Depending on the Replication Method being used and how records are deleted in the source, deletes may not be captured during the replication process.


Deletion methods

There are two methods that can be used to delete a source record:

  • Soft deletes, which will leave a record in the source and use a flag to indicate deletion, such as is_deleted or deleted_on. If the delete event updates the record’s Replication Key value, Stitch will detect and replicate the changes.
  • Hard deletes, which completely remove records from the source. It’s as if the record never existed. If using Key-based Incremental Replication, this will remove the record’s Replication Key value, which Stitch uses to identify new and updated records. Without a Replication Key value to check, Stitch can’t identify the change and update the record in the destination.

Delete support overview

In the table below are each of Stitch’s Replication Methods and the level at which each deletion method is supported.
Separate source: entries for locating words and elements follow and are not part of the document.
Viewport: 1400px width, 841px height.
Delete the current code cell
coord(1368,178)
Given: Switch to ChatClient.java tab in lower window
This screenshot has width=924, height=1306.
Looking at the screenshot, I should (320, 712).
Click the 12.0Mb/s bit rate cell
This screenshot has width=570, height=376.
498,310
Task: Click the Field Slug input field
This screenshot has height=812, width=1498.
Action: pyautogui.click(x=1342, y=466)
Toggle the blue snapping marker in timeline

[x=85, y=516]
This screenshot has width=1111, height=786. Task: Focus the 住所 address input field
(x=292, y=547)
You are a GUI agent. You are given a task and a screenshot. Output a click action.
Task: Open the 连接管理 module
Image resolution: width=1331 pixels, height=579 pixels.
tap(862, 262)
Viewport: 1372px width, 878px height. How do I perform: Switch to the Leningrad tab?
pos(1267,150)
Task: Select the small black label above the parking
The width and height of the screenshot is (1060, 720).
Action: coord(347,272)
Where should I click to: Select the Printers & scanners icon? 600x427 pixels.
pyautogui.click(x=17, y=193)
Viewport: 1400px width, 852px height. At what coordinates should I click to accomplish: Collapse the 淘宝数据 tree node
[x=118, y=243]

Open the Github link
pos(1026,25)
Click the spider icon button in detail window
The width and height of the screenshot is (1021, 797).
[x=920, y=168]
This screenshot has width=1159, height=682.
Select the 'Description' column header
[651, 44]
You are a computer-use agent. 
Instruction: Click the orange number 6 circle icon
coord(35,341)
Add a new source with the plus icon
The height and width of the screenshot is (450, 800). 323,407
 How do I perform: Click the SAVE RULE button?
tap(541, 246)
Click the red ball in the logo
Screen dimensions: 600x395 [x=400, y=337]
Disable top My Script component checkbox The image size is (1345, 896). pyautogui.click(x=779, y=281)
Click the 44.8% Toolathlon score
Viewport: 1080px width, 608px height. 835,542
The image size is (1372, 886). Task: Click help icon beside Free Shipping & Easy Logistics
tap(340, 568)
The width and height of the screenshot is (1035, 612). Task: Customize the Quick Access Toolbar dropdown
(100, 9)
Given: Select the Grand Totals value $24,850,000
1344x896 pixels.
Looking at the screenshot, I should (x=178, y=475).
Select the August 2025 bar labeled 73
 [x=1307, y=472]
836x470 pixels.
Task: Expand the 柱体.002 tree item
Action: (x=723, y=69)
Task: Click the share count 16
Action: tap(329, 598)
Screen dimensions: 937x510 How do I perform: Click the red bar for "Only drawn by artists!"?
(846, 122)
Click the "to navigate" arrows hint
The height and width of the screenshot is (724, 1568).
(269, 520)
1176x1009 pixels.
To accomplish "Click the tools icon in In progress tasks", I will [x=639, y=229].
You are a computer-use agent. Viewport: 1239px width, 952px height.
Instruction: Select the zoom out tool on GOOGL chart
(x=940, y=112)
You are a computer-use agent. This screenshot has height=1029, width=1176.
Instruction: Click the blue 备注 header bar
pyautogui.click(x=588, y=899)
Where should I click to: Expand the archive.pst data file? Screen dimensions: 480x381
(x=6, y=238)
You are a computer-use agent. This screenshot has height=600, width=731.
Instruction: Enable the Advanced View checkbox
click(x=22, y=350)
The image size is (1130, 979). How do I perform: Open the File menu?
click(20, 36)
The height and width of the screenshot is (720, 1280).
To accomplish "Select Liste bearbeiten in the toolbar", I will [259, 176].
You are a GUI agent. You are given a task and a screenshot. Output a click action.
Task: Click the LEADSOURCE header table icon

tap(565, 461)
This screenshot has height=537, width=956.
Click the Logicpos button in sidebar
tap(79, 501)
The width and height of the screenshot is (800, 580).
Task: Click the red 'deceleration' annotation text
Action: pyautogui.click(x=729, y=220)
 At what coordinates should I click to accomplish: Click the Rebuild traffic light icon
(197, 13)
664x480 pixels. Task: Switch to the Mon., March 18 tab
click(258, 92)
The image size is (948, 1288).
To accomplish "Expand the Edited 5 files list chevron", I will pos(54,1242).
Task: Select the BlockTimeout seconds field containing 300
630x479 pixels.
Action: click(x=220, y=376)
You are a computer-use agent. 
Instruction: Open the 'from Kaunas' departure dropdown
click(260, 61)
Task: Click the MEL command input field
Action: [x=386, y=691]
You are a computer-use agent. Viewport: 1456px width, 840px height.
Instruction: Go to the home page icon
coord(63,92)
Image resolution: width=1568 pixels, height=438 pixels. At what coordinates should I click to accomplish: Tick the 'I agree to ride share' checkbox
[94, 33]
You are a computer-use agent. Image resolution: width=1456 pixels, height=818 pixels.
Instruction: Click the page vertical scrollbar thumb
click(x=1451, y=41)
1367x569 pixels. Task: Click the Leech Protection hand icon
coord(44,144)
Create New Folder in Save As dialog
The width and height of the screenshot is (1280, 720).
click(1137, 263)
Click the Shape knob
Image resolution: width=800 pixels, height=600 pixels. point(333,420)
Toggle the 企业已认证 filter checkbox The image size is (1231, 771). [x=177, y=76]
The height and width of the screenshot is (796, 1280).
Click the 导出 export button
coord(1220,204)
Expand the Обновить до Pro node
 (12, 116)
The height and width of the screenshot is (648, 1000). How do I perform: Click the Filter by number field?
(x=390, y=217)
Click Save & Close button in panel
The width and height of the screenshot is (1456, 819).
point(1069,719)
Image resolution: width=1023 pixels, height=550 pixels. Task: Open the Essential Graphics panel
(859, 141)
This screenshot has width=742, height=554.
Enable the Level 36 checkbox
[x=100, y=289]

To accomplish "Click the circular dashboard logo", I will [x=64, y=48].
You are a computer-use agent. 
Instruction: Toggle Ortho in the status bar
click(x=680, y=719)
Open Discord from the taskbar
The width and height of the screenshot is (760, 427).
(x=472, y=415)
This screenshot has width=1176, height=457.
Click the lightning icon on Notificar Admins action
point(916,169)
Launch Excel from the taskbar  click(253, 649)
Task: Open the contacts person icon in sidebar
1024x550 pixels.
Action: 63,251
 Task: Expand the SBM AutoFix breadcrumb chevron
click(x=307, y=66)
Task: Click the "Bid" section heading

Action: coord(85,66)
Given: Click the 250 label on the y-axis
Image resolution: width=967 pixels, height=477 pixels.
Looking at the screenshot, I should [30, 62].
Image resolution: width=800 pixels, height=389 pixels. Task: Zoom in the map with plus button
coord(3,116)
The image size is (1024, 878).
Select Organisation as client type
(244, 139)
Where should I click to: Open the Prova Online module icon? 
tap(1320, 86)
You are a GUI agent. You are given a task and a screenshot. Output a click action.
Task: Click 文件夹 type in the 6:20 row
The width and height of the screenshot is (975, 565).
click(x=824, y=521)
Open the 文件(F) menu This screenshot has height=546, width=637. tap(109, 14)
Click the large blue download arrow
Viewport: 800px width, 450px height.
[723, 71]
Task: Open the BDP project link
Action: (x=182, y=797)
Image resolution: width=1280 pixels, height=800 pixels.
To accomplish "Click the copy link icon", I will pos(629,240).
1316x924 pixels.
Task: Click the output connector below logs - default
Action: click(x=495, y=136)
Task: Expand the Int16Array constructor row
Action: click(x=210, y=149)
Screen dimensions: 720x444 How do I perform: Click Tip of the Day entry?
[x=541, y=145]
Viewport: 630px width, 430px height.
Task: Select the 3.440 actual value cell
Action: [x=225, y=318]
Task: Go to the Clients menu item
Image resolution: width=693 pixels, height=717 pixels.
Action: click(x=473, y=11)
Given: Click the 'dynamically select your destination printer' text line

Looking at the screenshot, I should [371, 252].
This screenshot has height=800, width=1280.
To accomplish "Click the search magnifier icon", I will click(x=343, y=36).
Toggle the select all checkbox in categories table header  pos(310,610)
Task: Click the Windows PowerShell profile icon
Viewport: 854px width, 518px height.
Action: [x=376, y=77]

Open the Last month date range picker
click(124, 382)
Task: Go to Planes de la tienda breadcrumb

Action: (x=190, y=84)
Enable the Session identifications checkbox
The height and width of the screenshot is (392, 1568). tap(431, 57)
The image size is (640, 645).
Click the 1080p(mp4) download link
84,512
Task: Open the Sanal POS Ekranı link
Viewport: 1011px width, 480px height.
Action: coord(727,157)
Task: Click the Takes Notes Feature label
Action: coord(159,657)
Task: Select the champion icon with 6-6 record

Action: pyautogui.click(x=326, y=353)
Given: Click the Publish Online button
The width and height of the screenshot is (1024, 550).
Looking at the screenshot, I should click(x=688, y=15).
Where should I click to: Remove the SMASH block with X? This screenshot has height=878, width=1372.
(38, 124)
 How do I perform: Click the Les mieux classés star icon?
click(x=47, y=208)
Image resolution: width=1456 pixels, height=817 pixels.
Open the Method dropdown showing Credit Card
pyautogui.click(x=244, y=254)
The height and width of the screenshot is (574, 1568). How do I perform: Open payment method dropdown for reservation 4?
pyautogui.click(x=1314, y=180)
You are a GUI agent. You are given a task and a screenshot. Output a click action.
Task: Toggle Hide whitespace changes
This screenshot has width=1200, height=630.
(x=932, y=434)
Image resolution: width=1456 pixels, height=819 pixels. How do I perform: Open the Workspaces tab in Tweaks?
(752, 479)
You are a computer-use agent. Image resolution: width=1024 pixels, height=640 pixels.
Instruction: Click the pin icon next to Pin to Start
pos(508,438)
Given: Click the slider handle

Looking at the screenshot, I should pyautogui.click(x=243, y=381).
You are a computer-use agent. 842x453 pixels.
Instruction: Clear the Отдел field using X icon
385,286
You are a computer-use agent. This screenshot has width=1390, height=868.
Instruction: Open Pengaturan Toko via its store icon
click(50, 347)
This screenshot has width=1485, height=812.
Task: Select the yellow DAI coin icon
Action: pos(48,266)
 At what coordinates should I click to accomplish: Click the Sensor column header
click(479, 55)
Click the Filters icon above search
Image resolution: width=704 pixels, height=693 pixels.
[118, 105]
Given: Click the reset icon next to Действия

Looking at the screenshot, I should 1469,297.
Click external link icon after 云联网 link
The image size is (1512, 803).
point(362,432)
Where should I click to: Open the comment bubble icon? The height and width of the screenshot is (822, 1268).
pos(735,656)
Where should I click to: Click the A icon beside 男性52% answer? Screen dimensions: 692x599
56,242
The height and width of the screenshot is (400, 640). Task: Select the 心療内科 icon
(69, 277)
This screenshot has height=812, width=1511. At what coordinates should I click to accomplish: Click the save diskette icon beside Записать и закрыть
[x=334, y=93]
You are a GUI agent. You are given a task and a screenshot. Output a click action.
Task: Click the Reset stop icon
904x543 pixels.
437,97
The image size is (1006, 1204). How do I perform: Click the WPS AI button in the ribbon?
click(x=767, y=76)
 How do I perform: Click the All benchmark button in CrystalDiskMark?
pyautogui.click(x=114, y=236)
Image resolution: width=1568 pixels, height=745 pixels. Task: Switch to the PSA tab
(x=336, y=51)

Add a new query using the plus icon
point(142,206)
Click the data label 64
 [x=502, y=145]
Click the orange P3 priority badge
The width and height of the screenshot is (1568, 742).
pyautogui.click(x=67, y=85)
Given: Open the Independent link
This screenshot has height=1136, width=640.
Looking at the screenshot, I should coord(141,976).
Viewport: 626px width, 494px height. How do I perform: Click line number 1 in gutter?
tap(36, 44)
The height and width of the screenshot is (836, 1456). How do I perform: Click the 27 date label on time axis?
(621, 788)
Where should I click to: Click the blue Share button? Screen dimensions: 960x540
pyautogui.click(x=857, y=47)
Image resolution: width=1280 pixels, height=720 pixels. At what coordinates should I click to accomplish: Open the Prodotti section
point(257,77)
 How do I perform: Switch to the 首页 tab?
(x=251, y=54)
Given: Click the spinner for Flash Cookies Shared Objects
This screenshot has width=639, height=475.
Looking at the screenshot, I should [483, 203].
Click the Replication Method name to check out examples of how each deletion method works with that specific Replication Method.

Replication Method Soft deletes Hard deletes
Full Table Supported

Record will have an updated deleted flag value, if a flag is available in the source.

Sometimes supported

Record may remain or be removed.

Refer to the Full Table Replication section for more info and examples.

Key-based Incremental Supported

Record will have an updated deleted flag value, if a flag is available in the source.

Not supported

Record will have an updated deleted flag value, if a flag is available in the source.

Log-based Incremental Supported

Record will have an updated deleted flag value, if a flag is available in the source.

Sometimes supported

Record will remain in the destination. The _sdc_deleted_at column will be populated with a timestamp value and all columns except for the Primary Key will be overwritten.

Note: Only deletes completed as part of a supported event type will be captured.


Full Table Replication

Click the tabs below to view examples for how each deletion method is handled using Full Table Replication.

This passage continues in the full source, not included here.